EXERCISE PROMPT:
Give the records again, word for word.

(DATA FOR THIS EXERCISE begins)

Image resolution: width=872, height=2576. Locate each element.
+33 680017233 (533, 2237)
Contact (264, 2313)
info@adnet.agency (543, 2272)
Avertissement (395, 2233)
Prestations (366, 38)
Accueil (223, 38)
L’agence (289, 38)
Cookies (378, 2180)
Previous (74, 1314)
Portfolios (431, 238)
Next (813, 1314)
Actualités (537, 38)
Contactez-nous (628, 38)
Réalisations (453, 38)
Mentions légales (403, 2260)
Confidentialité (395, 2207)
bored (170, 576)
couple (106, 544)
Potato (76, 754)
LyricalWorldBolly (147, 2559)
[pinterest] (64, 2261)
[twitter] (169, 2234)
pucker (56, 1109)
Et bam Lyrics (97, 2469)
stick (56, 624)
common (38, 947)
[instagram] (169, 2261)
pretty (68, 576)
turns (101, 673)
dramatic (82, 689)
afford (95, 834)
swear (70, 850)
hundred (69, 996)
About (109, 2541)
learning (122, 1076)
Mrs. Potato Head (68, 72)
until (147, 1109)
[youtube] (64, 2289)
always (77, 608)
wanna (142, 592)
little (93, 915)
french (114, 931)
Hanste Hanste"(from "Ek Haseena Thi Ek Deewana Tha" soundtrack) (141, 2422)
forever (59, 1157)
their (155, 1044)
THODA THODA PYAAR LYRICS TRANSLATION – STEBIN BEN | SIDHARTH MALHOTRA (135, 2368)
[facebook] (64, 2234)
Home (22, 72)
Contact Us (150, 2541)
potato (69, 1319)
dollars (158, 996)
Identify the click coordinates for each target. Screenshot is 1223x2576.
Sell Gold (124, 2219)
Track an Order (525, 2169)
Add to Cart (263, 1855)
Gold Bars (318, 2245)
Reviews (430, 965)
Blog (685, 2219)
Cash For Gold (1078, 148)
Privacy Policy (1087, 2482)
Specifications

(DATA FOR THIS EXERCISE ends)

SOLUTION FOR THIS EXERCISE:
Image resolution: width=872, height=2576. Locate each element.
+33 680017233 (533, 2237)
Contact (264, 2313)
info@adnet.agency (543, 2272)
Avertissement (395, 2233)
Prestations (366, 38)
Accueil (223, 38)
L’agence (289, 38)
Cookies (378, 2180)
Previous (74, 1314)
Portfolios (431, 238)
Next (813, 1314)
Actualités (537, 38)
Contactez-nous (628, 38)
Réalisations (453, 38)
Mentions légales (403, 2260)
Confidentialité (395, 2207)
bored (170, 576)
couple (106, 544)
Potato (76, 754)
LyricalWorldBolly (147, 2559)
[pinterest] (64, 2261)
[twitter] (169, 2234)
pucker (56, 1109)
Et bam Lyrics (97, 2469)
stick (56, 624)
common (38, 947)
[instagram] (169, 2261)
pretty (68, 576)
turns (101, 673)
dramatic (82, 689)
afford (95, 834)
swear (70, 850)
hundred (69, 996)
About (109, 2541)
learning (122, 1076)
Mrs. Potato Head (68, 72)
until (147, 1109)
[youtube] (64, 2289)
always (77, 608)
wanna (142, 592)
little (93, 915)
french (114, 931)
Hanste Hanste"(from "Ek Haseena Thi Ek Deewana Tha" soundtrack) (141, 2422)
forever (59, 1157)
their (155, 1044)
THODA THODA PYAAR LYRICS TRANSLATION – STEBIN BEN | SIDHARTH MALHOTRA (135, 2368)
[facebook] (64, 2234)
Home (22, 72)
Contact Us (150, 2541)
potato (69, 1319)
dollars (158, 996)
Identify the click coordinates for each target. Screenshot is 1223x2576.
Sell Gold (124, 2219)
Track an Order (525, 2169)
Add to Cart (263, 1855)
Gold Bars (318, 2245)
Reviews (430, 965)
Blog (685, 2219)
Cash For Gold (1078, 148)
Privacy Policy (1087, 2482)
Specifications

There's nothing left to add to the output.